Estrella Gutiérrez, da IPS
Caracas, Venezuela, 22/7/2010 – “Vivemos a transição de um modelo baseado em uma inflexível divisão sexual do trabalho para um novo pacto social, com regras mais iguais para homens e mulheres”, afirmou Gladys Acosta, chefe do Fundo das Nações Unidas para a Mulher (Unifem) para a América Latina e o Caribe, em entrevista à IPS. Gladys, advogada e socióloga peruana com três décadas de luta feminista, sintetizou assim sua percepção sobre os debates na XI Conferência Regional sobre a Mulher, convocada pela Comissão Econômica para a América Latina e o Caribe (Cepal), realizada entre os dias 13 e 16 em Brasília.
O encontro foi concluído com o chamado Consenso de Brasília, que fixa as prioridades regionais a favor da igualdade de gênero até 2013, quando acontecerá, em Santo Domingo, a próxima Conferência, informou Gladys.
IPS: Por que o Consenso de Brasília dá protagonismo ao poder econômico das mulheres?

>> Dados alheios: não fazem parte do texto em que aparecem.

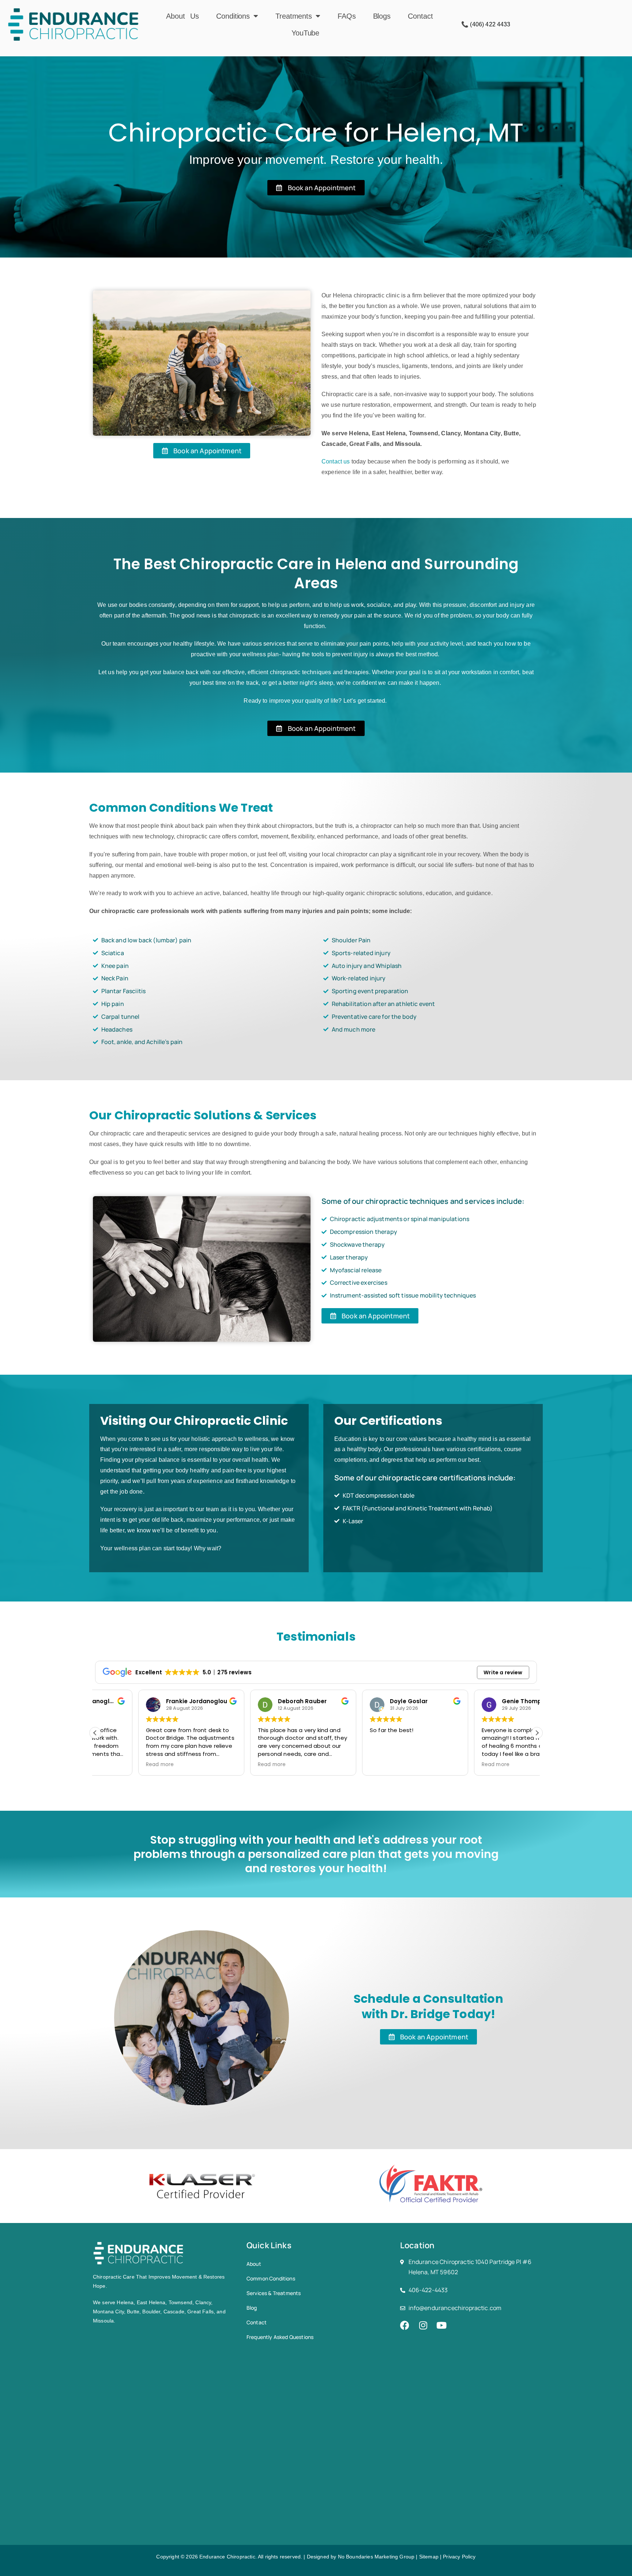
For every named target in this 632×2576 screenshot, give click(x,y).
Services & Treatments (274, 2293)
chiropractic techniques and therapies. (320, 672)
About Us (182, 16)
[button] (536, 1732)
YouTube (305, 33)
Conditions (233, 16)
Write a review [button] (503, 1672)
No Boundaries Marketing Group (376, 2557)
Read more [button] (117, 1764)
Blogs (382, 16)
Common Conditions (271, 2278)
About (254, 2263)
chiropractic (244, 615)
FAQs (347, 16)
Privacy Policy (459, 2557)
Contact (420, 16)
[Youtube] (441, 2325)
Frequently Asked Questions (280, 2336)
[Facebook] (404, 2325)
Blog (252, 2307)
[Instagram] (423, 2325)
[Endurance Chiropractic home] (73, 24)
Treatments (293, 16)
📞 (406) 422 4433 (486, 24)
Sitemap (429, 2557)
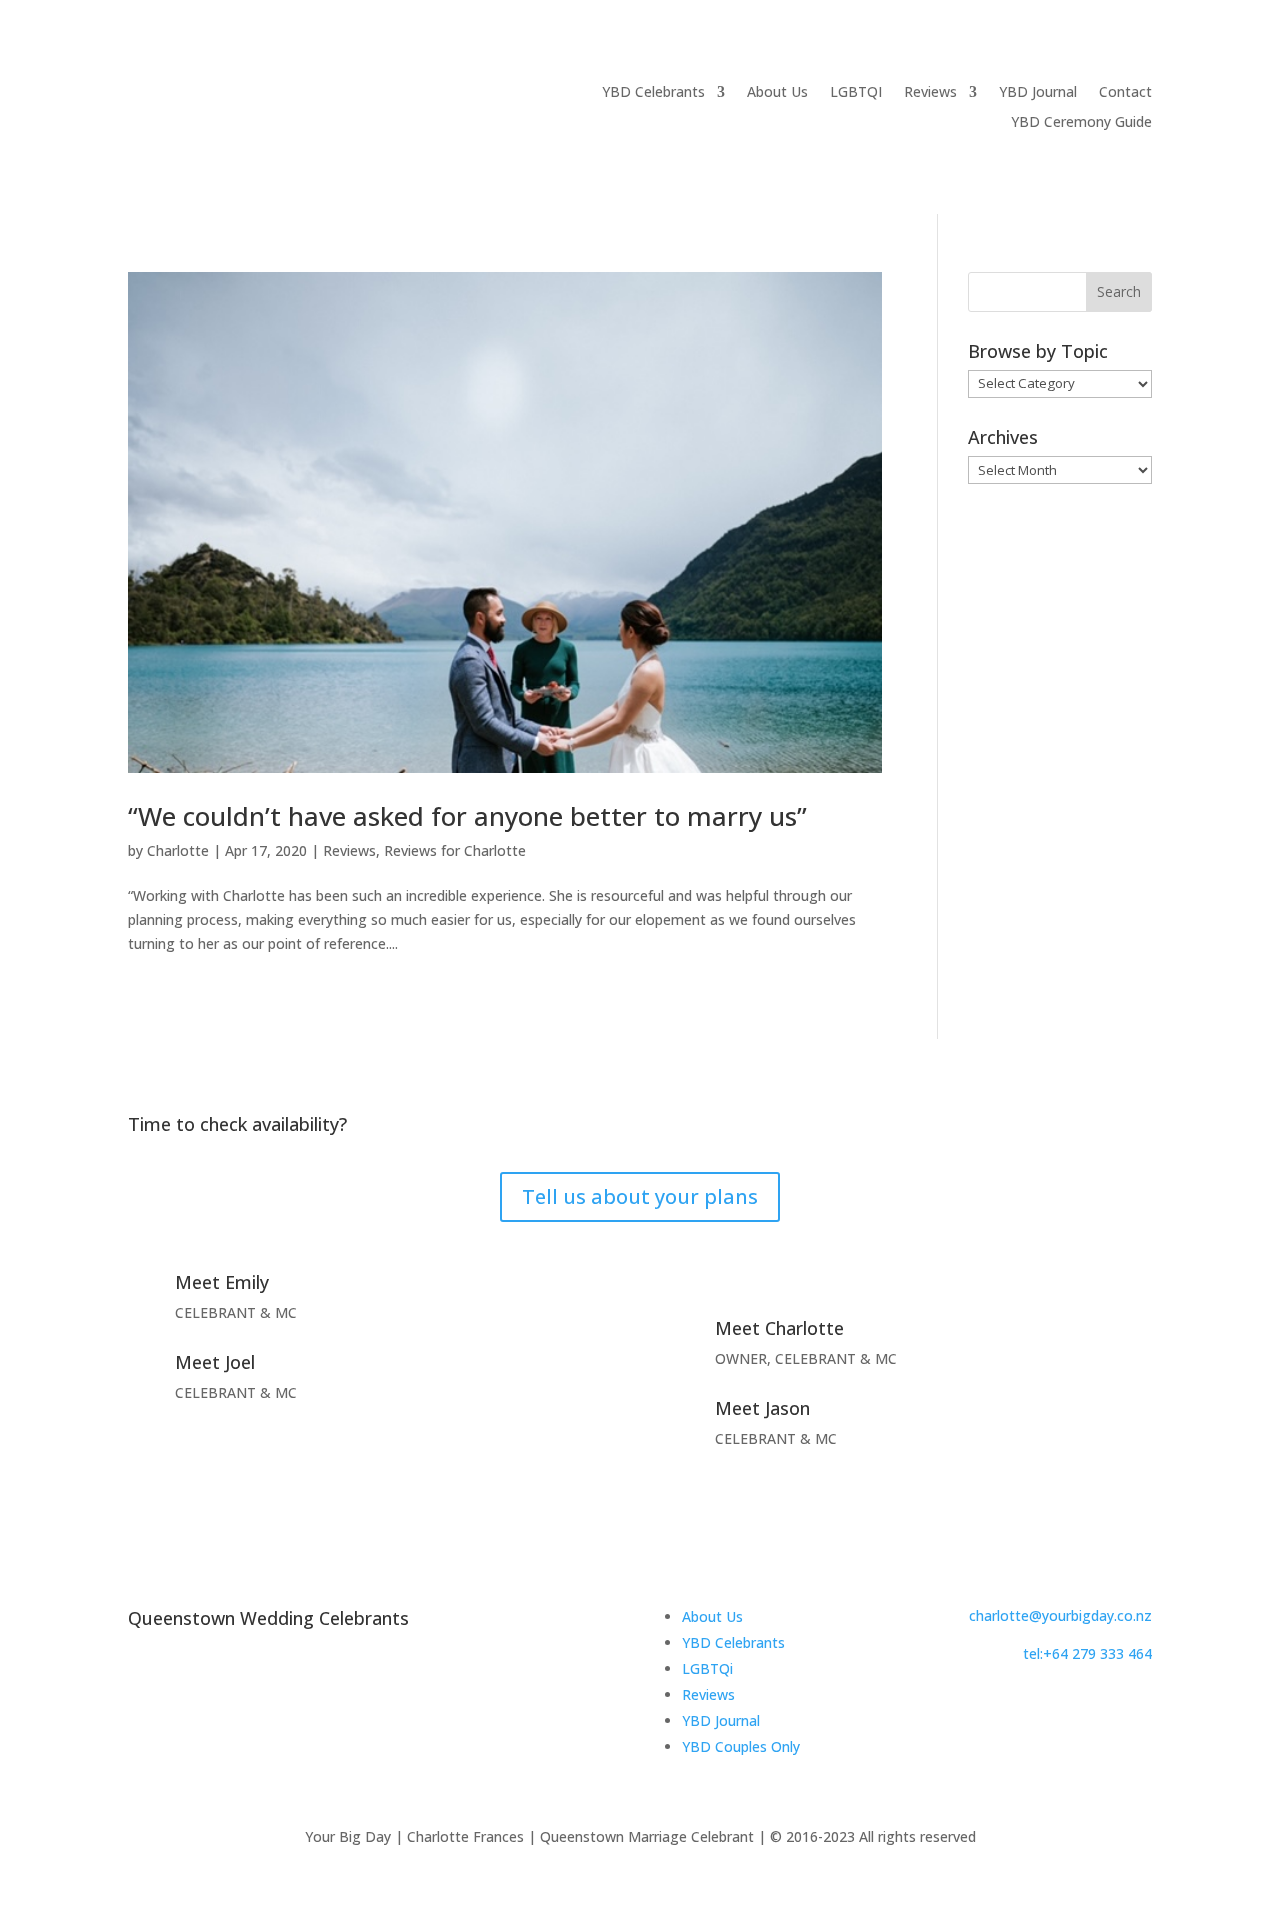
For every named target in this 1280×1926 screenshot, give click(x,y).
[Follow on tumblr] (1136, 1710)
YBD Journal (1038, 93)
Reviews (930, 93)
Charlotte (178, 850)
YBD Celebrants (653, 93)
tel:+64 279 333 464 (1087, 1653)
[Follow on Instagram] (1016, 1710)
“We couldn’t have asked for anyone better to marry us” (467, 816)
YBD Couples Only (741, 1746)
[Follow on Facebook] (976, 1710)
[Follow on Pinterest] (1056, 1710)
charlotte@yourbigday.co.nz (1060, 1615)
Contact (1125, 93)
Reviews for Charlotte (455, 850)
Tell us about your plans (640, 1196)
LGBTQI (856, 93)
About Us (777, 93)
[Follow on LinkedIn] (1096, 1710)
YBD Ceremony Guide (1081, 123)
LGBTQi (707, 1668)
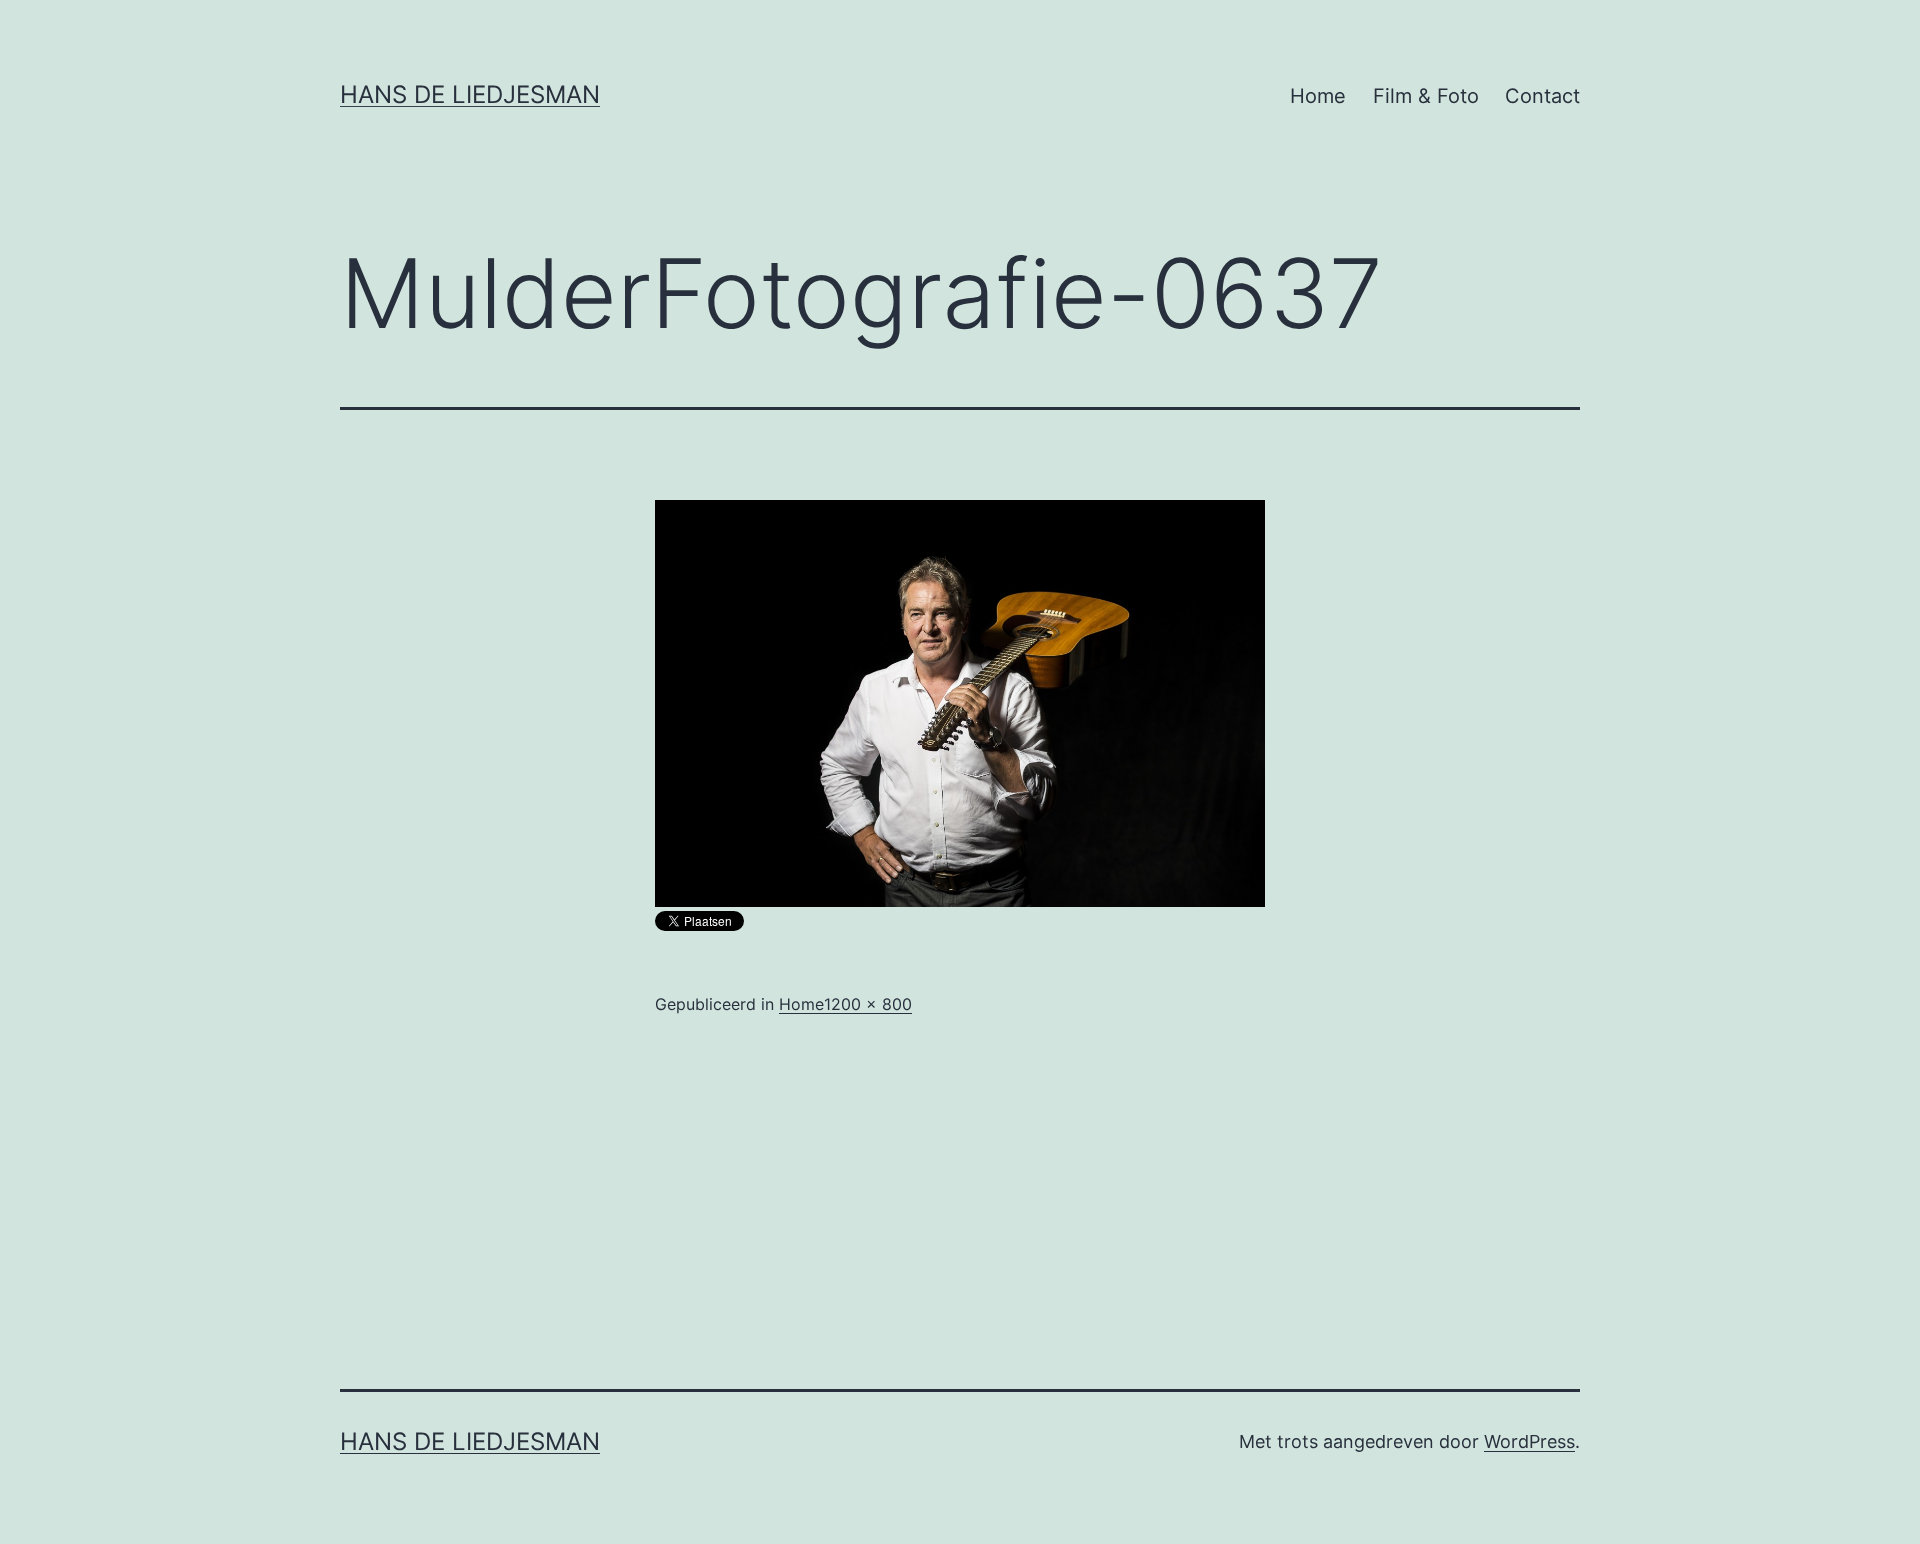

GLADYS ACOSTA: Nos últimos três anos, estudos ilustraram profundamente sobre o impacto que este tema tem na agenda de gênero, e foi possível visualizar, por exemplo, que a proteção social que as mulheres recebem ainda não é suficiente para torná-las atoras econômicas de pleno direito. Elas estudam mais, havendo inclusive uma feminização das universidades, e estão melhor preparadas do que os homens. O mercado de trabalho, contudo, continua sem absorvê-las adequadamente, e sua presença no setor formal, onde há direitos trabalhistas, é muito baixa. O grande êxito em educação, sem uma consequente inserção profissional, é como barrá-las na porta.
IPS: E por que não entram?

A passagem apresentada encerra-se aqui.